CVE-2020-29362 & CVE-2020-29363

loic · December 24, 2020, 11:47am

Bonjour,

Although some hosts are impacted by this CVE, I don’t think they are actually vulnerable.

An issue was discovered in p11-kit 0.21.1 through 0.23.21. A heap-based buffer over-read has been discovered in the RPC protocol used by thep11-kit server/remote commands and the client library. When the remote entity supplies a byte array through a serialized PKCS#11 function call, the receiving entity may allow the reading of up to 4 bytes of memory past the heap allocation.

Comments are welcome!

Pimthepoi · December 24, 2020, 12:31pm

Bonjour,

Ca pourrait être inquiétant vu la nature de l’application mais apparement on ne peut lire que 4 octets en dehors de l’espace alloué, donc potentiellement il faudrait forcer l’écriture de données sensibles dans cet espace et ne pouvoir en lire que 4 octet à la fois. Il y as assez peu d’informations et je ne trouve pas de POC donc, dans la limite de ce que je sais, ca n’as pas l’air très inquiétant…

PS: On peut lire les données contigues en plus des 4 octets donc en fait selon comment le programme alloue la mémoire ça pourrait être plus problématique.

loic · December 24, 2020, 4:40pm

There now is a mail notification sent every 6 hours about this CVE. I suppose the Debian security team is working on it and it is just a matter of waiting. It would probably be good to make it so recently disclosed CVE can be silenced for a few days/weeks. But I’m not sure there is a way to do that.

Pimthepoi · December 24, 2020, 5:24pm

They answered to my issue telling me it was planned but they had no date for when it would be deployed, since they took several years answering pull requests I think we have time before it is implemented.

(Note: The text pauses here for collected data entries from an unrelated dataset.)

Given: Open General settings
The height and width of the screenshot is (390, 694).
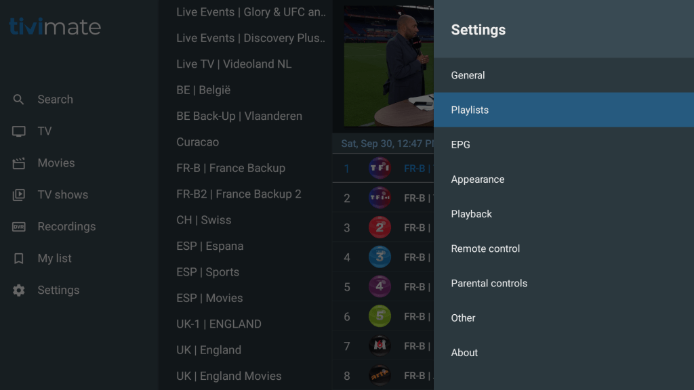Looking at the screenshot, I should [468, 75].
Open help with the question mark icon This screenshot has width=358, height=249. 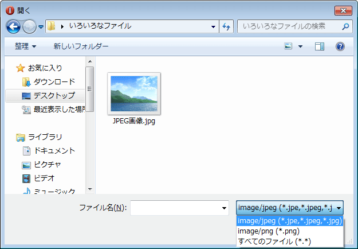pos(340,46)
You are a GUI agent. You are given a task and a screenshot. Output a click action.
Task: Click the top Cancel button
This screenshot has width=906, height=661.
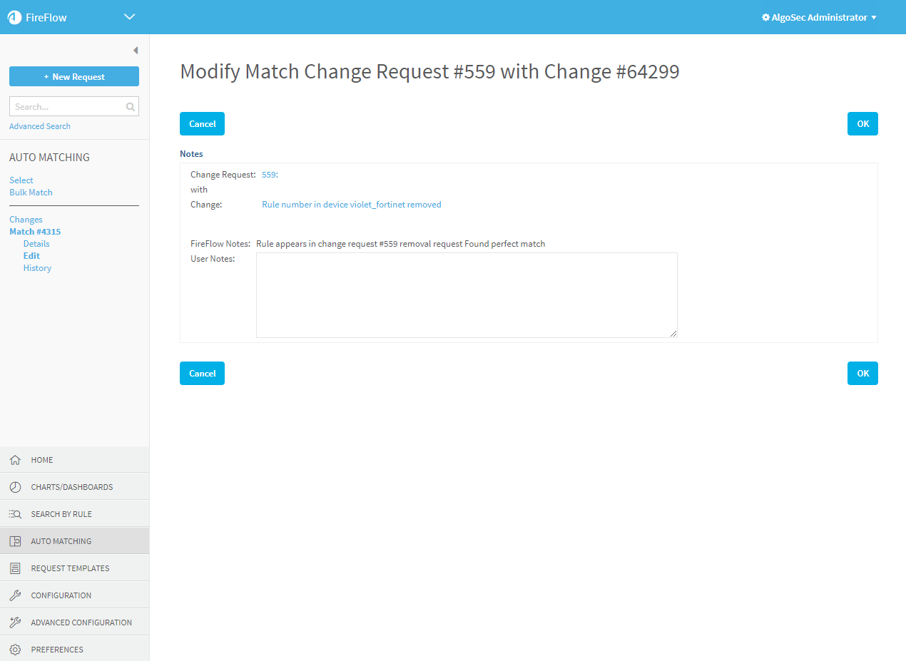click(x=202, y=124)
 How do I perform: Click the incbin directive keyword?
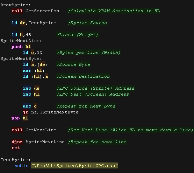(x=20, y=166)
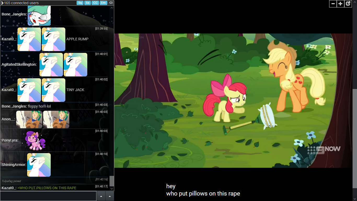Viewport: 357px width, 201px height.
Task: Toggle the CC captions button
Action: pyautogui.click(x=95, y=3)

loic · December 25, 2020, 10:04am

This is good news, meaning your thinking on the matter goes in the right direction. It’s not too much of a problem to use a workaround (adding to local rules), as long as there is hope for a real fix, even if it is in a long time.

I will manually add an exception:

$ cat /var/ossec/etc/rules/local_rules.xml
<!-- Local rules -->
<group name="vulnerability-detector">
...
  <rule id="100011" level="0">                                                                                               
    <if_sid>23506</if_sid>
    <field name="vulnerability.cve">CVE-2020-29362|CVE-2020-29363</field>                                                                   
    <description>https://forum.enough.community/t/686</description>                                           
  </rule>
</group>
$ systemctl restart wazuh-manager

This will keep it quiet until enough runs on the infrastructure and reverts the change. When that happens, if the fix has not been released yet, the same exception will have to be manually added again because messages will be sent again. This will be ok unless it takes too long. But in any case there is no risk to forget about this CVE which is, IMHO, the most important quality of this workaround.

Maybe there is a simpler way to handle this use case?

loic · January 4, 2021, 6:55am

For the record both CVE were fixed and all machines upgraded.